Matteo Della Bordella e la guida alpina Marco Majori
ll Ragno di Lecco Matteo Della Bordella e la guida alpina Marco Majori hanno compiuto con successo la prima salita invernale della via Casarotto, sul Pilastro Goretta del Fitz Roy (3405 m), realizzando un’impresa senza precedenti.
La spedizione, supportata dal Club Alpino Italiano, è partita a inizio agosto con Tommaso Lamantia, aveva come obiettivo la scalata invernale della via aperta nel gennaio del 1979 da Renato Casarotto, una delle linee più visionarie e difficili nella storia dell’alpinismo patagonico.

Casarotto
Casarotto, vicentino, classe 1948, è stato tra i più forti alpinisti della sua generazione, autore di difficili ascensioni solitarie e invernali sulle Alpi e sulle montagne extraeuropee. Tra le sue imprese ricordiamo il Diedro Cozzolino del Mangart, il trittico del Freney e la est delle Grandes Jorasses tutte in inverno, il McKinley per la “Ridge of no return”, lo spigolo nord del Broad Peak e la “Magic Line” al K2, dove perse la vita nel 1986.

Patagonia
Sul finire del 1978 Casarotto arrivò per la prima volta in Patagonia con una spedizione di Morbegno. Dopo un tentativo abbandonato dai compagni, decise di proseguire da solo, assistito solo dalla moglie Goretta Traverso al campo base.
Giorno dopo giorno attrezzò e salì il grande pilastro nord del Fitz Roy. Dopo un primo tentativo non riuscito alla vetta, tornò all’attacco e il 19 gennaio 1979 raggiunse la cima principale del Fitz Roy, firmando la prima solitaria assoluta sulla montagna e l’unica via mai aperta in solitaria sull’intero massiccio.

La dedica
In seguito volle dedicare l’impresa alla moglie, e da allora la sua linea è conosciuta come Pilastro Goretta. Con oltre 1500 metri di sviluppo, difficoltà fino al VII grado e passaggi in artificiale (A1–A2), rimane una delle vie più impegnative e di rara ripetizione in Patagonia.

Il racconto
Matteo Della Bordella
"Già nei primi giorni, con Tommy, avevamo fatto un bellissimo tentativo, e solo quello sarebbe valso la spedizione", commenta Della Bordella. "Trovarsi in parete in inverno, tra il freddo e la solitudine, è stato incredibile: ci si sente minuscoli di fronte a queste montagne immense.

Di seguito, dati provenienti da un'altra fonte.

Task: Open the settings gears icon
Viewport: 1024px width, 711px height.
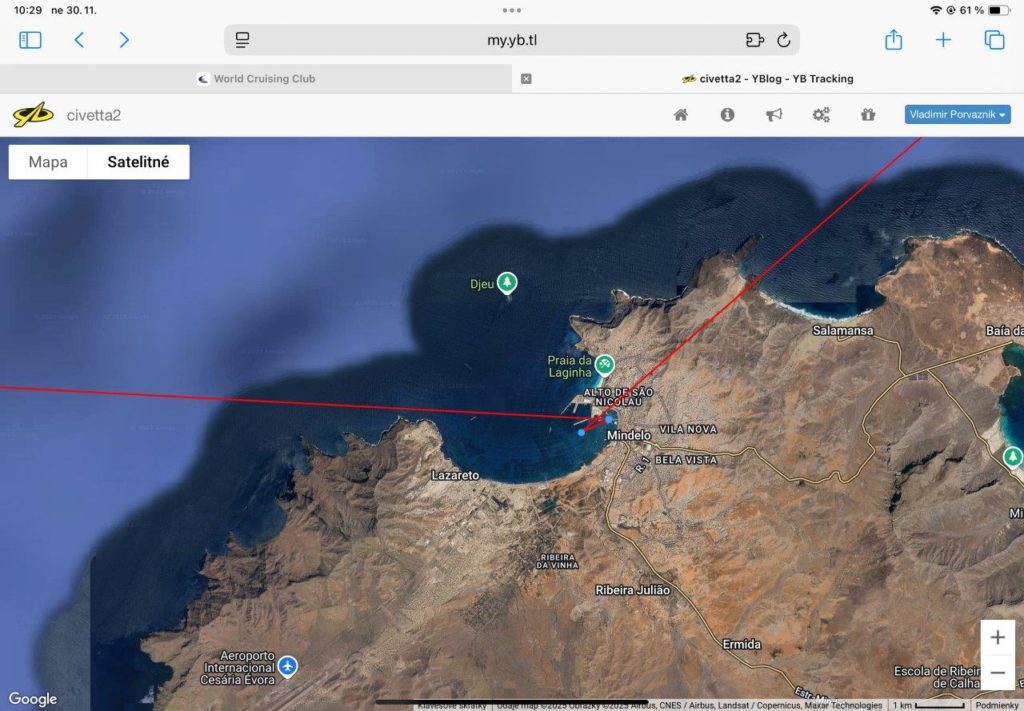Action: [821, 115]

Poi sono arrivate le difficoltà, la finestra di bel tempo che non si apriva, le incertezze. Ma in Patagonia bisogna tenere duro fino all’ultimo, e alla fine la determinazione ha pagato. È stata una salita bellissima, come in estate, ma con giornate più corte e temperature molto più dure: di notte il termometro scendeva a –15/–20 °C, mentre nelle ore centrali al sole arrivavamo a +5. Partire al mattino presto non era facile. La via resta la stessa – 35 tiri e 1300 metri di parete – ma d’inverno hai la metà del tempo per scalare. Una sfida incredibile, resa ancora più significativa dal fatto di ripercorrere le orme di un alpinista come Casarotto e di averlo fatto per primi in inverno, nello stile che lui amava".
Marco Majori
“È una salita che sognavo di fare fin da ragazzino. Mio papà era stato qui con Casarotto e aveva scattato una foto, poi stampata in bianco e nero che avevamo appesa in casa: si vedeva Casarotto, piccolissimo e solo, su quella parete immensa” racconta Marco Majori.
“Crescere con un’immagine così ti fa inevitabilmente sognare. E quel sogno, alla fine, si è avverato. Con lo stile che Matteo mi ha proposto, in inverno, con probabilità ridottissime. Non ero nemmeno al massimo della forma, arrivavo dall’incidente al K2 dello scorso anno con la spalla ancora dolorante, ma questa salita è stata una vera terapia d’urto, mi ha rilanciato esattamente da dove avevo lasciato. Ringrazio tantissimo Matteo: siamo stati una cordata con un’intesa splendida".